GAYPV
- Editor: Tim Wilson
- Format: Digital publication
- Founder: Tim Wilson
- Founded: November 2011
- Based in: Puerto Vallarta, Mexico
- Language: English
- Website: www.gaypv.com

= GAYPV =

LGBTQ+ digital publication

GAYPV is an English-language LGBTQ+ digital publication based in Puerto Vallarta, Mexico, founded by Tim Wilson in November 2011. The publication covers Puerto Vallarta's LGBTQ+ scene with event calendars, a gay business directory, and travel planning information.

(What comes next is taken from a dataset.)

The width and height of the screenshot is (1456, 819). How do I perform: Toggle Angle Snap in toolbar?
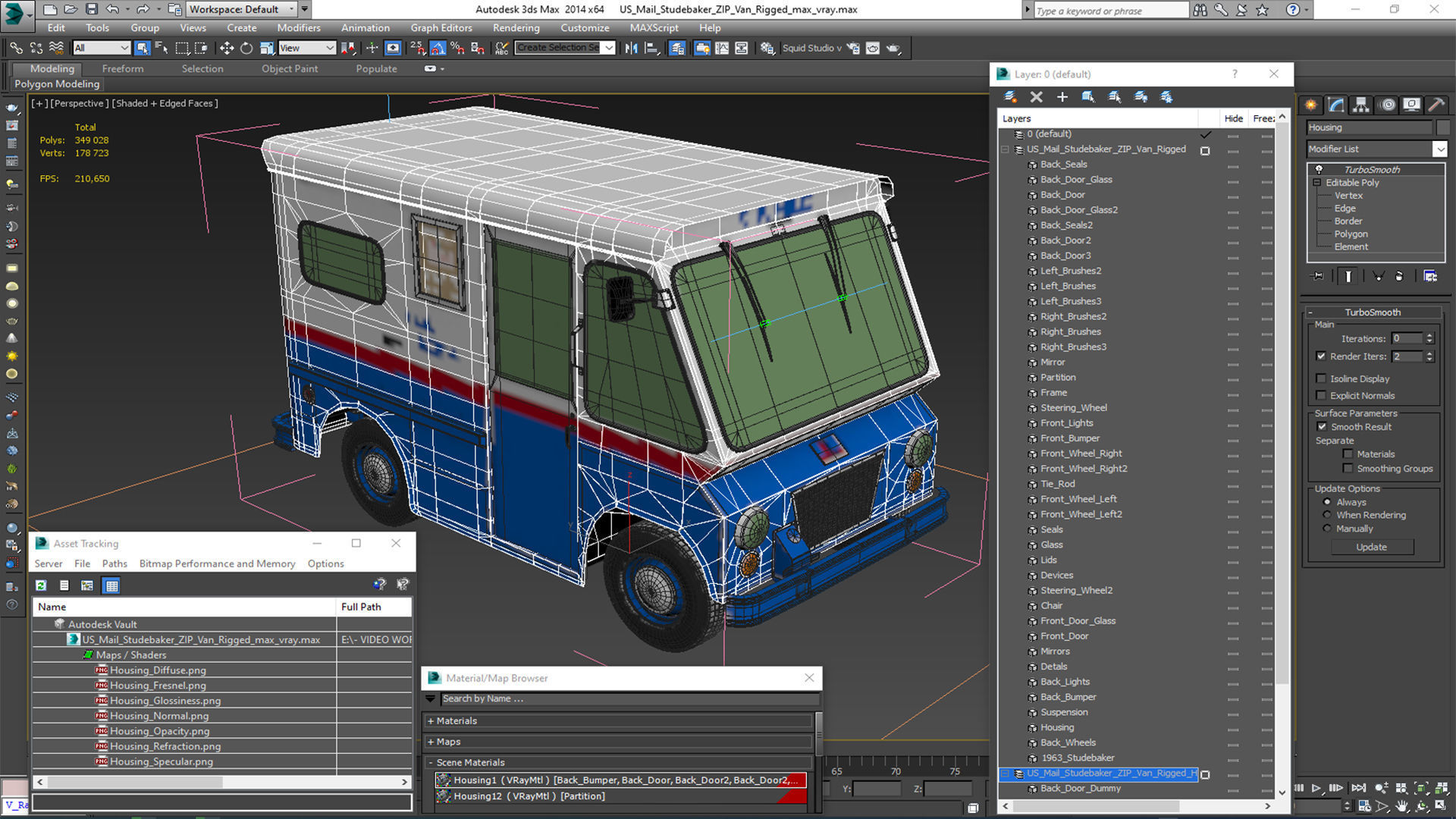pyautogui.click(x=438, y=48)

== History and media coverage ==

In 2012 GAYPV interviewed Puerto Vallarta Director of Tourism José Luis Díaz Borioli discussing Puerto Vallarta LGBTQ+ tourism.

GAYPV joined a business group in 2013 and became one of the organizing founders of Puerto Vallarta's first Vallarta Pride celebration, and continued to serve on the Vallarta Pride Committee through 2019.

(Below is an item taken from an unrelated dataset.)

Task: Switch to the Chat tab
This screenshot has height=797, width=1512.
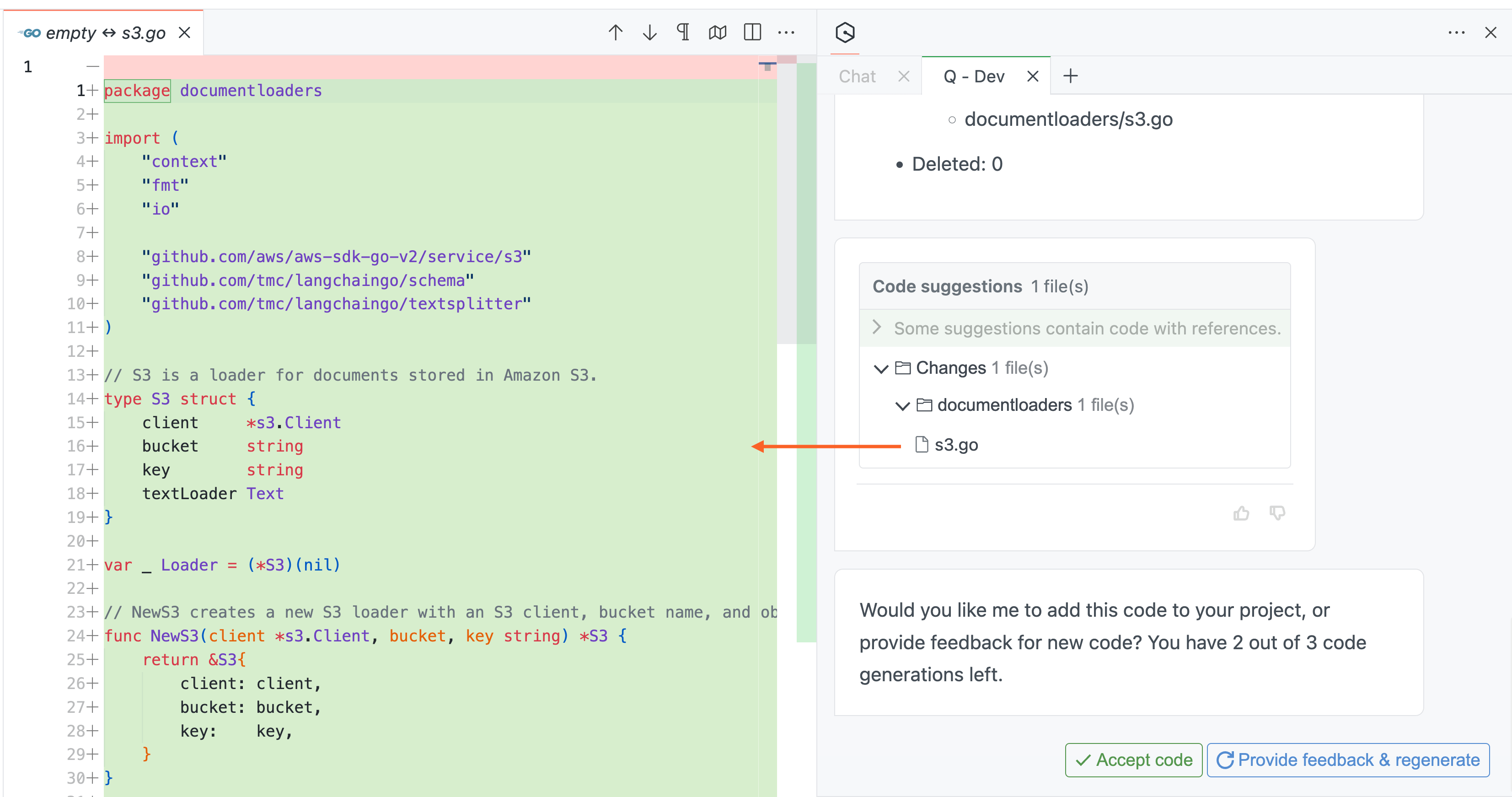Action: (857, 76)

GAYPV contributed monthly LGBTQ+-focused articles for the Puerto Vallarta Tourism Board's digital magazine during 2016 and 2017.

GAYPV is a primary reference of information for the Puerto Vallarta gay scene for media outlets like Edge Media Network, Bay Area Reporter, and TravelAge West.

The publication provides event photography for various outlets like The Advocate, Out, and OutTraveler for Puerto Vallarta Bear Week, Vallarta Pride, and White Party PV.